◆ **EXERCISES**
(a) From the nickel complex passage, extract the words from "In order to" up to and including "equivalent Ni^II site.".
(b) Answer these questions about the nickel complex passage, marking each answer with the same numeral:
(i) Which software package was used for the data fitting?
(ii) What term does Equation (2) include on each equivalent Ni^II site?
(iii) Which data cannot be reproduced when the mean-field correction is left out?
(c) Proceed with the nickel complex passage, writing on from where it stops.

◆ **SOURCE PASSAGE**
Figure 12 The pattern of exchange interactions in the 1Ni com­plex.

In order to further understand the magnetic behaviour, we performed different experimental data fitting with the PHI package (Chilton et al., 2013). The arrangement of the Ni^II ions with the unique carbonate bridge corresponds to a regular triangular array of sites with S = 1 (Fig. 12) due to the crystallographically imposed C₃ axis.

This arrangement implies a unique exchange interaction parameter J for the three possible Ni^II⋯Ni^II exchange pathways. Equation (2) shows the spin Hamiltonian suitable for this spin topology, including an axial local ZFS term on each equivalent Ni^II site.

If the data fitting is performed employing only magnetic susceptibility data (χT versus T plot), a satisfactory result can be obtained (Fig. 13) only if an intermolecular mean-field corrections is added (if not, low-temperature data cannot be reproduced), as shown in equation (3).

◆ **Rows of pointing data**

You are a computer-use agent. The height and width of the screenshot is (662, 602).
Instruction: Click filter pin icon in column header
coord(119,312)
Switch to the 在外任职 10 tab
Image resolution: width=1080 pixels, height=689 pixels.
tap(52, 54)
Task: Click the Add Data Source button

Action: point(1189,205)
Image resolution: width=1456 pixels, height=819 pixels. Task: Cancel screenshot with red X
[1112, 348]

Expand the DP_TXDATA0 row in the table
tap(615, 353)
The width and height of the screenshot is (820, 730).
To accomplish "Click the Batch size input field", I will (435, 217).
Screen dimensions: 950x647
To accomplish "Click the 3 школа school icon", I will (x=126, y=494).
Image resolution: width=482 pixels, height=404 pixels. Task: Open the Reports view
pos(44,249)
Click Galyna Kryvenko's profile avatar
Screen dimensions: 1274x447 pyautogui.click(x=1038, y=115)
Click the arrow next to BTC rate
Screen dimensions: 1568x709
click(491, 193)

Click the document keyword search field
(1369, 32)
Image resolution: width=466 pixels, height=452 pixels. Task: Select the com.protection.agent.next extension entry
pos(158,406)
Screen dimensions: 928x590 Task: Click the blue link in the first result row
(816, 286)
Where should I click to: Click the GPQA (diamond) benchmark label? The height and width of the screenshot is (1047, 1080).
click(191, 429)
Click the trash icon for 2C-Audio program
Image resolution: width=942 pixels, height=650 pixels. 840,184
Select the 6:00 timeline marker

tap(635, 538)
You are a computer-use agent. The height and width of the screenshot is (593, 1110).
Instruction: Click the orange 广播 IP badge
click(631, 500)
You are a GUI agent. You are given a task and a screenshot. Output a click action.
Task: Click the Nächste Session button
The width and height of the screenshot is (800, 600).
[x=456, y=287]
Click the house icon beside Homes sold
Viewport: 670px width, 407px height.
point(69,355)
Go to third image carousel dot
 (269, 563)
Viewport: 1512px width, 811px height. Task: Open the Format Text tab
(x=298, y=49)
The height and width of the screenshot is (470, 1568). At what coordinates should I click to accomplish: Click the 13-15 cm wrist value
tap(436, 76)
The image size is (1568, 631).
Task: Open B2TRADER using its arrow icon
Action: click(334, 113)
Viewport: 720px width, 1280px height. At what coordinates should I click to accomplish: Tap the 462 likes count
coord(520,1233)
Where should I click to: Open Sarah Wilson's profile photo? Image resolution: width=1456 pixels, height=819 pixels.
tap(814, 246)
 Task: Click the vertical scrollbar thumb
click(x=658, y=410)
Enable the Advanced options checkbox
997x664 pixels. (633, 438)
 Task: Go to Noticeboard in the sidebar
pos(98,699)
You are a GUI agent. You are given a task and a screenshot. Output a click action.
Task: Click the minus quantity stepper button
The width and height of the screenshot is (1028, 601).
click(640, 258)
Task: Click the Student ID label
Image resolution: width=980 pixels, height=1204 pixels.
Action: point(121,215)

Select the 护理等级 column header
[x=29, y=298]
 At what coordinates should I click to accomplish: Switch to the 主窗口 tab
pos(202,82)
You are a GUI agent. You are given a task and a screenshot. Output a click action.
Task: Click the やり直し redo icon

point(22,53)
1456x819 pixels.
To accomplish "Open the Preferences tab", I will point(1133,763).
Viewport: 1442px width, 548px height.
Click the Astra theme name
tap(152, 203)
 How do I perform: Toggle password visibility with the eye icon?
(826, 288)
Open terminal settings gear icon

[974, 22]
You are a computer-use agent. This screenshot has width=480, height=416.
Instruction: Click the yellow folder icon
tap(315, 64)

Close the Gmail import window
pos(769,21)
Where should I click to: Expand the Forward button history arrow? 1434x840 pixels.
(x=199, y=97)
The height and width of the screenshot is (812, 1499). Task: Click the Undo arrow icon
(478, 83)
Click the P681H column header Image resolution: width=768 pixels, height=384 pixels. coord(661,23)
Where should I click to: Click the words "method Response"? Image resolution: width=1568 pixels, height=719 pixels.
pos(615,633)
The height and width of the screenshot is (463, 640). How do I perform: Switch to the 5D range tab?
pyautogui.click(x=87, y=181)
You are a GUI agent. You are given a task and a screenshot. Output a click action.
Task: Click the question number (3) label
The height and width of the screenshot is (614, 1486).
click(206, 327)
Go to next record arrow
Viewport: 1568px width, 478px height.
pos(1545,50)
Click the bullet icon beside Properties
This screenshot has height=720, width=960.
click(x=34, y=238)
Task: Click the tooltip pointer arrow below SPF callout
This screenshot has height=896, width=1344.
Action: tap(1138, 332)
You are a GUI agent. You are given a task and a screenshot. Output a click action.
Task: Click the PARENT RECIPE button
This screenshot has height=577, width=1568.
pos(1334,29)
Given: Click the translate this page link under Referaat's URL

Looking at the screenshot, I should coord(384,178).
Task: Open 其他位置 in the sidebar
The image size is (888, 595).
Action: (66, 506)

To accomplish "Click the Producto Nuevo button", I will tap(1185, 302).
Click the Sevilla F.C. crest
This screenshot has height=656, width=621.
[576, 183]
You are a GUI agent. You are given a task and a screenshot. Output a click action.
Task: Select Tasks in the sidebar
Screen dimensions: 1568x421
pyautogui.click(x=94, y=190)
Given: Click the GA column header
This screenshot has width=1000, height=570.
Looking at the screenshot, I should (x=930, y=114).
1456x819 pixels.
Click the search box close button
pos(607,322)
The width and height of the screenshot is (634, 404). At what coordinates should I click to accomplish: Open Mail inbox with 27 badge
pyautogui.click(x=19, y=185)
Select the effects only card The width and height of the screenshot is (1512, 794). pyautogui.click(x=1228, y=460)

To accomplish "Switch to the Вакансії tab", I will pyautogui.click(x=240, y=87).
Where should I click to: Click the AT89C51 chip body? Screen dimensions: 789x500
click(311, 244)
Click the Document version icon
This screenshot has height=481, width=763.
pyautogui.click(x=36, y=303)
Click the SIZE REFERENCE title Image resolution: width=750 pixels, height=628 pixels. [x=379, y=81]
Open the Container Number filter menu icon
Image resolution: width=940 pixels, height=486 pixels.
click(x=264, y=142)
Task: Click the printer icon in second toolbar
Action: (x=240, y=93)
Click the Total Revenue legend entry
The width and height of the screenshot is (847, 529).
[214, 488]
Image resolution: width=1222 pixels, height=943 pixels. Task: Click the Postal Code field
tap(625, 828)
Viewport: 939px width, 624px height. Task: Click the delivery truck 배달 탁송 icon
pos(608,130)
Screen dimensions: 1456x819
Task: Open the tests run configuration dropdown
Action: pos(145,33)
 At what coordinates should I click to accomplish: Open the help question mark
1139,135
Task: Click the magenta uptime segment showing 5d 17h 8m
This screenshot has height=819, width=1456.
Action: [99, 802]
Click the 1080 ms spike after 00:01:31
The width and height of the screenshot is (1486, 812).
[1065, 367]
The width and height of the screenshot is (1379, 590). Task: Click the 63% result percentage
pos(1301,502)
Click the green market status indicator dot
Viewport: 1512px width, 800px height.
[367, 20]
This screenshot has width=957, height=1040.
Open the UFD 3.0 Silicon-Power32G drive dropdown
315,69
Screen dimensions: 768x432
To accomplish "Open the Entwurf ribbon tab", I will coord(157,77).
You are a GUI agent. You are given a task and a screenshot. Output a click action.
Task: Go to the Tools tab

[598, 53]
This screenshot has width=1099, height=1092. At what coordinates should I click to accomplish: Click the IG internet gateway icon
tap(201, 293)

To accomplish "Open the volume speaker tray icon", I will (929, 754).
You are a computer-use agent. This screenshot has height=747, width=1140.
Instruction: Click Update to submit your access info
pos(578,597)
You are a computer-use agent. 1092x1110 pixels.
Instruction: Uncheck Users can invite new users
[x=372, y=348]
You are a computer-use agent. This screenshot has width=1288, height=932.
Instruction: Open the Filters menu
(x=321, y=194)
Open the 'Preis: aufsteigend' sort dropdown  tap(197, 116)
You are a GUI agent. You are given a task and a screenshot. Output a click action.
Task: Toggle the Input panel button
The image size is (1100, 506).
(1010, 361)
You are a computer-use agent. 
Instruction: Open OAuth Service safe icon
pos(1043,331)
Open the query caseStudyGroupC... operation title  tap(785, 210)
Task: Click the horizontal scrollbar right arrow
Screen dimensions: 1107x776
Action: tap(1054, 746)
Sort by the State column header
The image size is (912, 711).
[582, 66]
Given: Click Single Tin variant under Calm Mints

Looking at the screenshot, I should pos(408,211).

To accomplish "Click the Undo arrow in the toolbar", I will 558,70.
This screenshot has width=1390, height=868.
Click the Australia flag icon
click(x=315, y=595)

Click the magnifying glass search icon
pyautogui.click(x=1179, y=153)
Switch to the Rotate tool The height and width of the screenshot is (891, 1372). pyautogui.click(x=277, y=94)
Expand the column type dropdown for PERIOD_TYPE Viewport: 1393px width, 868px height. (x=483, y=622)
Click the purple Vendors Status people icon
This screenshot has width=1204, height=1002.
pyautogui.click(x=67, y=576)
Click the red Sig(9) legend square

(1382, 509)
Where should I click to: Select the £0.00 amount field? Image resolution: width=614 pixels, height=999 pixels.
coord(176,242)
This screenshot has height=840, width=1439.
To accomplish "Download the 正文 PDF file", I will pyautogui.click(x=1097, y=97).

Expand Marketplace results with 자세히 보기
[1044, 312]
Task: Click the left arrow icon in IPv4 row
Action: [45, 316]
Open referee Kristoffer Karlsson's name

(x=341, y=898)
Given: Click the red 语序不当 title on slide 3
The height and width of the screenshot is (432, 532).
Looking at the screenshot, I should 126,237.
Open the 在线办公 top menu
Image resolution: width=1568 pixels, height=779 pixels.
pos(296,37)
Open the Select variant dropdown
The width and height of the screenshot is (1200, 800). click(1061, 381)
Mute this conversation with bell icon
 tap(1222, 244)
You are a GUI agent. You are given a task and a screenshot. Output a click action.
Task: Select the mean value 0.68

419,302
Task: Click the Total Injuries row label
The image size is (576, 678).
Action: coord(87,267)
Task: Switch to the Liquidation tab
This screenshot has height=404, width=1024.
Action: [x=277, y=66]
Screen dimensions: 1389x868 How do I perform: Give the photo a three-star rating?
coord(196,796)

◆ **RESULTS OF THE TASKS**
(a)
In order to further understand the magnetic behaviour, we performed different experimental data fitting with the PHI package (Chilton et al., 2013). The arrangement of the Ni^II ions with the unique carbonate bridge corresponds to a regular triangular array of sites with S = 1 (Fig. 12) due to the crystallographically imposed C₃ axis.

This arrangement implies a unique exchange interaction parameter J for the three possible Ni^II⋯Ni^II exchange pathways. Equation (2) shows the spin Hamiltonian suitable for this spin topology, including an axial local ZFS term on each equivalent Ni^II site.

(b)
(i) The PHI package (Chilton et al., 2013).
(ii) An axial local ZFS term.
(iii) The low-temperature data.

(c)
Figure 13 χT versus T plot at 1 kOe external magnetic field of com­pound 1Ni. Open symbols represent the experimental data, full lines represent the simulated data with best-fit parameters, black represents χT data only and blue represents simultaneous χT and M data.

The low-temperature data fitting is impossible when removing either the ZFS or the zJ′ terms. The best fitting parameters obtained are: g = 2.0, J = 1.3 cm⁻¹, D = 18.5 cm⁻¹ and zJ′ = 0.46 cm⁻¹. On the other hand, if a simultaneous fitting of magnetic susceptibility and magnetization data is performed, a poorer agreement is obtained for the χT versus T profile, than if only magnetic susceptibility is considered for data fitting (Fig. 13), it gives rise to a model which is in very very good agreement with the magnetization plot (Fig. 13). It does not happen if one tries to model both magnetic susceptibility and magnetization data simultaneously. Nevertheless, the best fitting parameters obtained within this approach are com­parable to those previously shown for the magnetic susceptibility only data fitting: g = 2.0; J = 2.6 cm⁻¹; D = 16.1 cm⁻¹ and zJ′= 0.18 cm⁻¹.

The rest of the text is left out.